TASK INPUT.
BEGIN

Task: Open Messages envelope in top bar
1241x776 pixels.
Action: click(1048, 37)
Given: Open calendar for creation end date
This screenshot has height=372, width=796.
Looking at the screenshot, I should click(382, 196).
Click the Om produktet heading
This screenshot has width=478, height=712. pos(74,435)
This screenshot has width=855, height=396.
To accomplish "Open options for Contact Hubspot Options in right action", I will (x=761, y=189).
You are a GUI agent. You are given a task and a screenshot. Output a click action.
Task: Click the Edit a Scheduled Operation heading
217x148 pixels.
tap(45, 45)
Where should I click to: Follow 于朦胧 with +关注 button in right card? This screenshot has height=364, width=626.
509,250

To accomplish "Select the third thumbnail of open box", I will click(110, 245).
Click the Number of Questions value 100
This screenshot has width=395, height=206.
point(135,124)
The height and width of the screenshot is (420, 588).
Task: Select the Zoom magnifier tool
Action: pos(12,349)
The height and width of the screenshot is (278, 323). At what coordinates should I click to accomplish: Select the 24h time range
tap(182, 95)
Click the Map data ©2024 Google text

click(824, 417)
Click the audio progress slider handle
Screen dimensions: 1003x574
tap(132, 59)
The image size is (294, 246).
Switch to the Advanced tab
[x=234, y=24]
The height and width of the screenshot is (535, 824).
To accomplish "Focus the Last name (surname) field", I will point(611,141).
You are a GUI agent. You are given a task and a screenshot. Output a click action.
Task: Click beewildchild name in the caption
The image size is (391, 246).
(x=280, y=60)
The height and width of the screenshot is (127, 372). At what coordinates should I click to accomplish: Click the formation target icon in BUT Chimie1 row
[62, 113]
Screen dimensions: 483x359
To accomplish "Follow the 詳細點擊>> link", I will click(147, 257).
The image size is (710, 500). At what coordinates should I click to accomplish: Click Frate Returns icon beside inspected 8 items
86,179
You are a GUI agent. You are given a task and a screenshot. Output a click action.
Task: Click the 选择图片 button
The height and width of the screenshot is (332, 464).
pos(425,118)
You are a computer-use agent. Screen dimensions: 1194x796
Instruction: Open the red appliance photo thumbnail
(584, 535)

END

AIM OF THE EXERCISE. Keeping every word in place, restate the entries above.

RESPONSE BELOW.
Task: Open Messages envelope in top bar
1241x776 pixels.
Action: click(1048, 37)
Given: Open calendar for creation end date
This screenshot has height=372, width=796.
Looking at the screenshot, I should click(382, 196).
Click the Om produktet heading
This screenshot has width=478, height=712. pos(74,435)
This screenshot has width=855, height=396.
To accomplish "Open options for Contact Hubspot Options in right action", I will (x=761, y=189).
You are a GUI agent. You are given a task and a screenshot. Output a click action.
Task: Click the Edit a Scheduled Operation heading
217x148 pixels.
tap(45, 45)
Where should I click to: Follow 于朦胧 with +关注 button in right card? This screenshot has height=364, width=626.
509,250

To accomplish "Select the third thumbnail of open box", I will click(110, 245).
Click the Number of Questions value 100
This screenshot has width=395, height=206.
point(135,124)
The height and width of the screenshot is (420, 588).
Task: Select the Zoom magnifier tool
Action: pos(12,349)
The height and width of the screenshot is (278, 323). At what coordinates should I click to accomplish: Select the 24h time range
tap(182, 95)
Click the Map data ©2024 Google text

click(824, 417)
Click the audio progress slider handle
Screen dimensions: 1003x574
tap(132, 59)
The image size is (294, 246).
Switch to the Advanced tab
[x=234, y=24]
The height and width of the screenshot is (535, 824).
To accomplish "Focus the Last name (surname) field", I will point(611,141).
You are a GUI agent. You are given a task and a screenshot. Output a click action.
Task: Click beewildchild name in the caption
The image size is (391, 246).
(x=280, y=60)
The height and width of the screenshot is (127, 372). At what coordinates should I click to accomplish: Click the formation target icon in BUT Chimie1 row
[62, 113]
Screen dimensions: 483x359
To accomplish "Follow the 詳細點擊>> link", I will click(147, 257).
The image size is (710, 500). At what coordinates should I click to accomplish: Click Frate Returns icon beside inspected 8 items
86,179
You are a GUI agent. You are given a task and a screenshot. Output a click action.
Task: Click the 选择图片 button
The height and width of the screenshot is (332, 464).
pos(425,118)
You are a computer-use agent. Screen dimensions: 1194x796
Instruction: Open the red appliance photo thumbnail
(584, 535)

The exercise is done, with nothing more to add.